Funny that I ended up with a prime standard and kit zoom tele and you the other way 

This said, my dream minimalist setup would be a NEX-7 with the Zeiss 1.8/24 ;D


----------



## Eagle Eye (Nov 13, 2011)

Taking into account both the "one body, one prime, one zoom" restriction as well as the minimalist emphasis of the post, I'd do a T2i with an EF-S 18-135mm and an EF 35mm f/2.


----------



## Edwin Herdman (Nov 14, 2011)

AG said:


> If we are talking fictional cameras (1D-X) id go:
> 
> 1D-C
> 50mm Cinema Prime
> 24-70mm f2.8 L


If the Cinema camera does stills well enough that would be a tempting offer (assuming the equipment is bought and paid for, of course).

I do a lot of birding photography so the full frame camera restriction could be harmful. On the other hand, I could still just throw a TC on (I'll assume that fits in for flashes and tripods, which I generally don't use).

My setup would probably also be something like this:

1D X
85mm f/1.2L II
Sigma 120-300mm f/2.8 OS (still nothing comparable from Canon - a 400mm f/2.8 zoom would be better, of course, but also considerably heavier...actually, why not a 300mm f/2? Nikon did it before, albeit in prime format.)
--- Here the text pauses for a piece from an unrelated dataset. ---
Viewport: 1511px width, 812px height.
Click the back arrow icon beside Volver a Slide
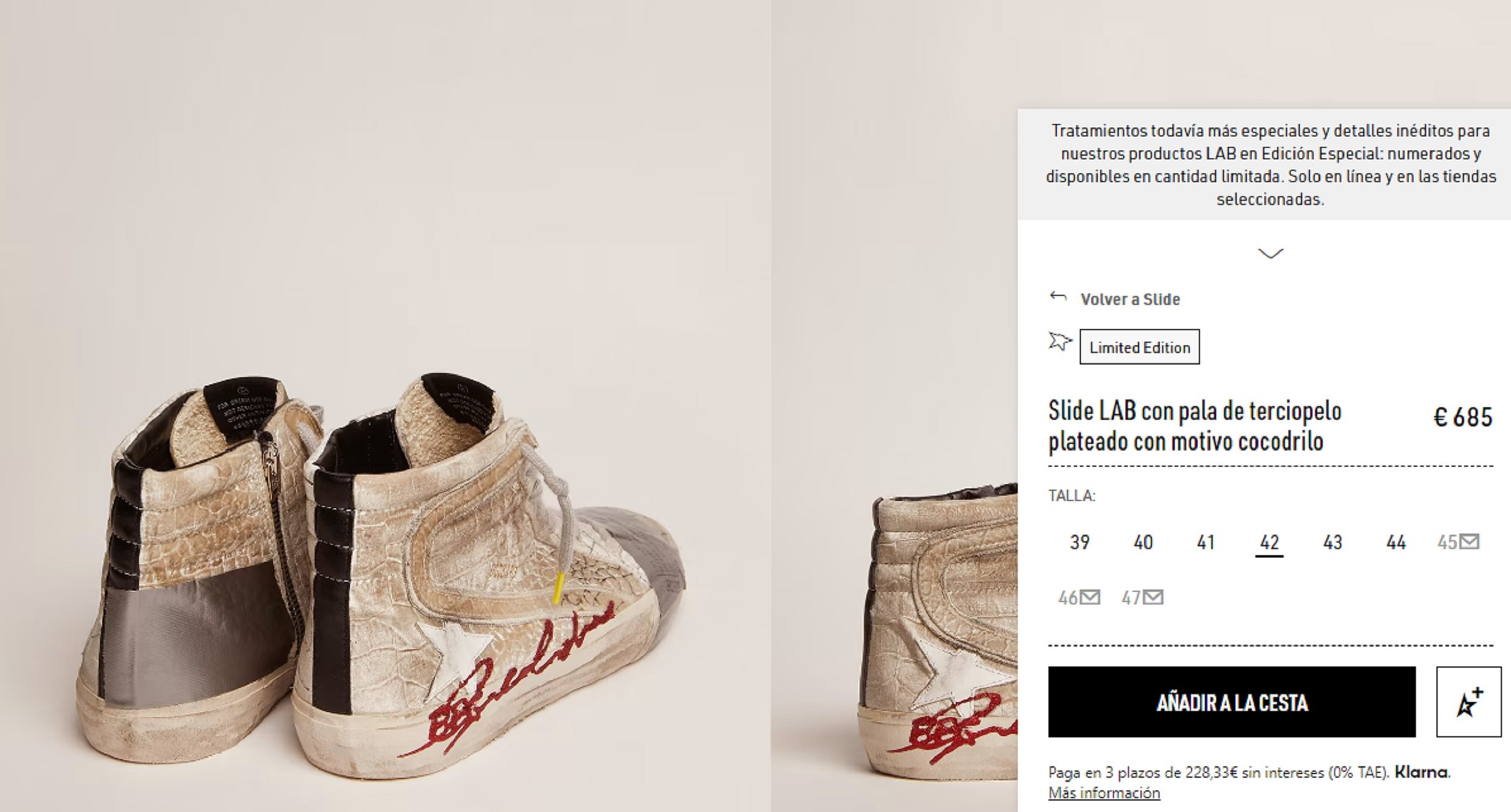[1058, 297]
I would sorely miss my 135mm f/2L and especially my tilt-shift lenses, though...so perhaps actually I would be better served trading the 85mm f/1.2L II for the TS-E 90mm f/2.8.

Ultimately, this is a no starter for me because I need different lenses for different subjects - it's not just optional. Taking a picture of a building from the street with a 85mm lens is not going to work well - it needs a wide angle (and it had better be a shift lens, as well).


----------



## willrobb (Nov 14, 2011)

I would go with my 5DmkII, 24-70mm f2.8L and 50mm f1.2L.

I've actually been trying this of late. I had an assignment in Seoul in the summer and all I took was my 5DmkII, 24-70mm F2.8L and my macro 100mm f2.8L IS. Last week I was traveling in Kyoto and just took my 5DmkII and my 50mm F1.2L (and a Mamiya 7II).

I'm actually finding it liberating only taking the minimal amount for each job. It's impossible to do this a lot of the time when I do portraits/weddings/events, but most media assignments where I'm only required to submit 1-5 cuts I prefer to keep my bag light and only take essential kit (which usually involves more inthe way of lighting).


----------



## Eric (Nov 14, 2011)

If we are able to take two primes if we forgo a zoom, I would say 5D Mark II, TS-E 17mm f/4 L, and Schneider-Kreuznach PC-TS Makro-Symmar 4.5/90 HM.


----------



## JackSw1ss (Nov 14, 2011)

For me....

A Leica M8.2 White LE
50/1 Noctilux (or a 50/1.4 Summilux)
28/2 Summicron (sorry no zooms here LOL)


Cheers

PS: I know I know...it's leica, but you didn't restricted to the brand aaaand you didn't put a money limit, so let me dream, please, let me dream for a bit longer ehehehe!!!


----------



## Takuma (Nov 14, 2011)

If it is about a body, zoom and prime regardless of money I think I'd go with:

1 Dx (asuming it is as awesome as they say)
100-400 L (4 - 5.6) IS USM
24 1.4L II USM

From what I can afford:

7D
100 - 400 L (4.5 - 5.6) IS USM
24 1.4L II USM

For real minimalisem, Think about using a photoplate and a single simpel lens in a wooden box


----------



## Heidrun (Nov 14, 2011)

1D mk III and ef 24-70 2,8 L. Thats all i need on a day out today. But if i could have a wish.
5 D mk II. 16-35 f.2,8 L mk II, 70 - 200 f.2,8L is mk II and a 2,0 converter


----------



## bycostello (Nov 14, 2011)

the more weddings i do the less i carry...


----------



## Heidrun (Nov 14, 2011)

bycostello said:


> the more weddings i do the less i carry...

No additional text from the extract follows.